▶ [What is asked]
Reproduce the data verbatim from its first line through the line containing "[x=380, y=497]", including both of those lines.

'''

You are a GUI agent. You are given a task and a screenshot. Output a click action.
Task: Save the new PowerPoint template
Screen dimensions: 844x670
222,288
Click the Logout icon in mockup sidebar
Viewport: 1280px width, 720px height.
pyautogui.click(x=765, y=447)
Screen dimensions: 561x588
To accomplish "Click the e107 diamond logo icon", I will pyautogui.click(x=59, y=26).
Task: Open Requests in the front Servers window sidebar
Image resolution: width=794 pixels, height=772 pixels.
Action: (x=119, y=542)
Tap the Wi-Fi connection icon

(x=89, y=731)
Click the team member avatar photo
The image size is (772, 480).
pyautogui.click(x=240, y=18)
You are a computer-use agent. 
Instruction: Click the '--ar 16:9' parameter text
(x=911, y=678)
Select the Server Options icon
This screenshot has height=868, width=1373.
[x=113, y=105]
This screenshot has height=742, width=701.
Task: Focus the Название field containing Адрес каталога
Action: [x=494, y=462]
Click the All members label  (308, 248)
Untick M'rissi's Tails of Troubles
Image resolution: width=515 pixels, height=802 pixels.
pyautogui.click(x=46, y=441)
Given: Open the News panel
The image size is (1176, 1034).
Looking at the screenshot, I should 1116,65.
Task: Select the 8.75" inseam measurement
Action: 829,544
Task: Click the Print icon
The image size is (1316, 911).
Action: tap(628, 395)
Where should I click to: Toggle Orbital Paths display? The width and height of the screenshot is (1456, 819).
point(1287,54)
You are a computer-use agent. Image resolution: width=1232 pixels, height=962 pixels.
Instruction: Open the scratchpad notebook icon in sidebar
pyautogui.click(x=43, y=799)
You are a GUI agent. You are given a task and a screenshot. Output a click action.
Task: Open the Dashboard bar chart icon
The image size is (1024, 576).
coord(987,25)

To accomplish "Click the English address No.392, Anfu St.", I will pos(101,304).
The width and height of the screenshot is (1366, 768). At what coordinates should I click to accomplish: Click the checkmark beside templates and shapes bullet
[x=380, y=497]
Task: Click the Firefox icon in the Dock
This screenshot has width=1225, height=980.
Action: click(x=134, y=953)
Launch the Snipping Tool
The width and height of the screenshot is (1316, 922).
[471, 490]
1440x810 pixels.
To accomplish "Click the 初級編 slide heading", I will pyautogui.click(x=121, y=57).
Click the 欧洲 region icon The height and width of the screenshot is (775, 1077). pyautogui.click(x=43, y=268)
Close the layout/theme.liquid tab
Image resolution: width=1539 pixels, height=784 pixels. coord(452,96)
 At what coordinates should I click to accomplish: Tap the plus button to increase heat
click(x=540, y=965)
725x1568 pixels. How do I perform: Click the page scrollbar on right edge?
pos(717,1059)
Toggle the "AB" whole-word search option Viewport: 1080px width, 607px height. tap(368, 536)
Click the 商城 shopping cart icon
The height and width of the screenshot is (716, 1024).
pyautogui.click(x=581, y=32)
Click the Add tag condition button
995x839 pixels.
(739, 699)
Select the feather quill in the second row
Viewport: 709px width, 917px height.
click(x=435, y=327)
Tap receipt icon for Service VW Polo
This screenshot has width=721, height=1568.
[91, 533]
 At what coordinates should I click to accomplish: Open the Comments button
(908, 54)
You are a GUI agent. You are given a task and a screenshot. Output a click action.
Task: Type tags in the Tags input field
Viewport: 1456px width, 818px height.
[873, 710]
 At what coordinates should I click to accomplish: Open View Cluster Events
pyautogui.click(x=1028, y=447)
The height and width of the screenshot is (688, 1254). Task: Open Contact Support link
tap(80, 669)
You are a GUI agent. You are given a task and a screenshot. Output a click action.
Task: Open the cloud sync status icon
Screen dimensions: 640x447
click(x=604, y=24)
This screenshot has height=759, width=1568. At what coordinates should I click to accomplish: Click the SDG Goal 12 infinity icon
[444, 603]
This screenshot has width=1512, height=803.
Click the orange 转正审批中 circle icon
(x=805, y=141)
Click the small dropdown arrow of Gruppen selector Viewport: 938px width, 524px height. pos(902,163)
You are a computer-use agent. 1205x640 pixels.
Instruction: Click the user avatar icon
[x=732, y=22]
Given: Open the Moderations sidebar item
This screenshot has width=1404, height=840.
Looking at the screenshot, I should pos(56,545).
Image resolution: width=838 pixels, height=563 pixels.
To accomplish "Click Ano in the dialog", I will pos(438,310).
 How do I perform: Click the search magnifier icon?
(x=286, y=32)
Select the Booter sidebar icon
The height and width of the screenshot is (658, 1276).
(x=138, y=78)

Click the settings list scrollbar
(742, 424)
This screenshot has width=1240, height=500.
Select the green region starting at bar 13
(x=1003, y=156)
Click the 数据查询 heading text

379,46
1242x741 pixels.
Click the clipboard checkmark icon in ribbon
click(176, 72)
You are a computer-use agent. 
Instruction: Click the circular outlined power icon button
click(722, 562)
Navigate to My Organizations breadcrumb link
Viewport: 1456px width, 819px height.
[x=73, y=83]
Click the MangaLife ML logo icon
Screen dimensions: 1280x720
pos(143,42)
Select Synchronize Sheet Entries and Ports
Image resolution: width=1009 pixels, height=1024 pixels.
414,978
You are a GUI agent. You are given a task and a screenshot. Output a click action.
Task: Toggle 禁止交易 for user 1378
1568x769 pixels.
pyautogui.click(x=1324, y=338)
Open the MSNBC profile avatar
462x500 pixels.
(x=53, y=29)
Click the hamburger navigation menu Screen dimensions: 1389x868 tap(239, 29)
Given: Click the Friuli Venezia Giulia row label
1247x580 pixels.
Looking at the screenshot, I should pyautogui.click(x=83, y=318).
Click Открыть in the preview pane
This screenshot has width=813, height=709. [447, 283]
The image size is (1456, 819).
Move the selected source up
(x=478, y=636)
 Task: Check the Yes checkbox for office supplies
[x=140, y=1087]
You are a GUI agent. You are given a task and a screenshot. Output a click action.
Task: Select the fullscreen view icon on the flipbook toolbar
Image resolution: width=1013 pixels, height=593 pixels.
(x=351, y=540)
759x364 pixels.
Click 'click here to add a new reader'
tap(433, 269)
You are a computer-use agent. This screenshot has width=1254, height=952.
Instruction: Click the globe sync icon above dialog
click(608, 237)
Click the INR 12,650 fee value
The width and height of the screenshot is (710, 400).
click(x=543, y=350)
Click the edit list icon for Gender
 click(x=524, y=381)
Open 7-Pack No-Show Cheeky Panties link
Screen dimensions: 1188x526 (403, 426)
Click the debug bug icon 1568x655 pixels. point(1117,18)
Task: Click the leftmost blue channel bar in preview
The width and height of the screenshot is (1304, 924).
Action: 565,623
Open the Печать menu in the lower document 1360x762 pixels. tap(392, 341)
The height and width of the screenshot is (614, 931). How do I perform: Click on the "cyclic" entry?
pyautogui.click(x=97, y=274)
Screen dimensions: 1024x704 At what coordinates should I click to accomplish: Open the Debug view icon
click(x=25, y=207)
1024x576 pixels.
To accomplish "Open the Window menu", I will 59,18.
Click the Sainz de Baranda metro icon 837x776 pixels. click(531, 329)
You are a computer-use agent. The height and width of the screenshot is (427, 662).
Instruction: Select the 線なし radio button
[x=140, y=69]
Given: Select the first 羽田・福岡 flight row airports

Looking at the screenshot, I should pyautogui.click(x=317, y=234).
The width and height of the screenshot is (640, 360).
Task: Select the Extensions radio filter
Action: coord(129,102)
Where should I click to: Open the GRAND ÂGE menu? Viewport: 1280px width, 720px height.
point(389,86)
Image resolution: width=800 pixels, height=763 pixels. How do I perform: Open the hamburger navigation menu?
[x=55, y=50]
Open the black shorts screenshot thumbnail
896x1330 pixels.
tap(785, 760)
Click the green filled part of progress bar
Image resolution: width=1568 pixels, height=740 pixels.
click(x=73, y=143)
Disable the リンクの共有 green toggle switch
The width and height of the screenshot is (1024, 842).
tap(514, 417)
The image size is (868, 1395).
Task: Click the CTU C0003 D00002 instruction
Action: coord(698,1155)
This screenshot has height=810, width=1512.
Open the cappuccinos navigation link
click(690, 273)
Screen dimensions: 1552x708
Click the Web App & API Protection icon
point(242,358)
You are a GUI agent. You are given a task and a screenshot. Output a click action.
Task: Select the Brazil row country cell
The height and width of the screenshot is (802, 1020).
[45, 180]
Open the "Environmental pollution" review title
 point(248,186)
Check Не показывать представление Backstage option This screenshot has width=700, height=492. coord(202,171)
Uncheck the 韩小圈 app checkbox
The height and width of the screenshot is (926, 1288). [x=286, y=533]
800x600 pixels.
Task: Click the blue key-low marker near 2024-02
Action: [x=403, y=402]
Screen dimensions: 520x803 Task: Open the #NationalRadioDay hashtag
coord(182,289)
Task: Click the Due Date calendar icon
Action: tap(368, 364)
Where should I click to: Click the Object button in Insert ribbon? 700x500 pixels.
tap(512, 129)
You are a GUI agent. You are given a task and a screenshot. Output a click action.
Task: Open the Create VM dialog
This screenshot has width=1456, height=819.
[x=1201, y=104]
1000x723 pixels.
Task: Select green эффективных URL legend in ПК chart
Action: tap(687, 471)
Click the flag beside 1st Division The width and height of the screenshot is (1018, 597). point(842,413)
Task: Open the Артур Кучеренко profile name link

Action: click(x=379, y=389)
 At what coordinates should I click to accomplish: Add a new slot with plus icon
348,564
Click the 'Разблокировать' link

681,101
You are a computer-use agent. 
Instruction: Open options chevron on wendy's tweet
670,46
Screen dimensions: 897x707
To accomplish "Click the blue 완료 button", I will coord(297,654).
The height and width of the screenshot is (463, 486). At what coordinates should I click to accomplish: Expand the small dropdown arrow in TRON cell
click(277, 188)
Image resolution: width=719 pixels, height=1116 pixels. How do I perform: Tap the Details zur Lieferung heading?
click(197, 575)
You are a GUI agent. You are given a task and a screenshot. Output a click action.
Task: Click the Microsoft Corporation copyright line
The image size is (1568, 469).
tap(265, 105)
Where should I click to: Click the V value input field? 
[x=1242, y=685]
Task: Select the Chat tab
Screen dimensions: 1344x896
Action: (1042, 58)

'''

▶ [Answer for the task]
You are a GUI agent. You are given a task and a screenshot. Output a click action.
Task: Save the new PowerPoint template
Screen dimensions: 844x670
222,288
Click the Logout icon in mockup sidebar
Viewport: 1280px width, 720px height.
pyautogui.click(x=765, y=447)
Screen dimensions: 561x588
To accomplish "Click the e107 diamond logo icon", I will pyautogui.click(x=59, y=26).
Task: Open Requests in the front Servers window sidebar
Image resolution: width=794 pixels, height=772 pixels.
Action: (x=119, y=542)
Tap the Wi-Fi connection icon

(x=89, y=731)
Click the team member avatar photo
The image size is (772, 480).
pyautogui.click(x=240, y=18)
You are a computer-use agent. 
Instruction: Click the '--ar 16:9' parameter text
(x=911, y=678)
Select the Server Options icon
This screenshot has height=868, width=1373.
[x=113, y=105]
This screenshot has height=742, width=701.
Task: Focus the Название field containing Адрес каталога
Action: [x=494, y=462]
Click the All members label  (308, 248)
Untick M'rissi's Tails of Troubles
Image resolution: width=515 pixels, height=802 pixels.
pyautogui.click(x=46, y=441)
Given: Open the News panel
The image size is (1176, 1034).
Looking at the screenshot, I should 1116,65.
Task: Select the 8.75" inseam measurement
Action: 829,544
Task: Click the Print icon
The image size is (1316, 911).
Action: tap(628, 395)
Where should I click to: Toggle Orbital Paths display? The width and height of the screenshot is (1456, 819).
point(1287,54)
You are a computer-use agent. Image resolution: width=1232 pixels, height=962 pixels.
Instruction: Open the scratchpad notebook icon in sidebar
pyautogui.click(x=43, y=799)
You are a GUI agent. You are given a task and a screenshot. Output a click action.
Task: Open the Dashboard bar chart icon
The image size is (1024, 576).
coord(987,25)

To accomplish "Click the English address No.392, Anfu St.", I will pos(101,304).
The width and height of the screenshot is (1366, 768). At what coordinates should I click to accomplish: Click the checkmark beside templates and shapes bullet
[x=380, y=497]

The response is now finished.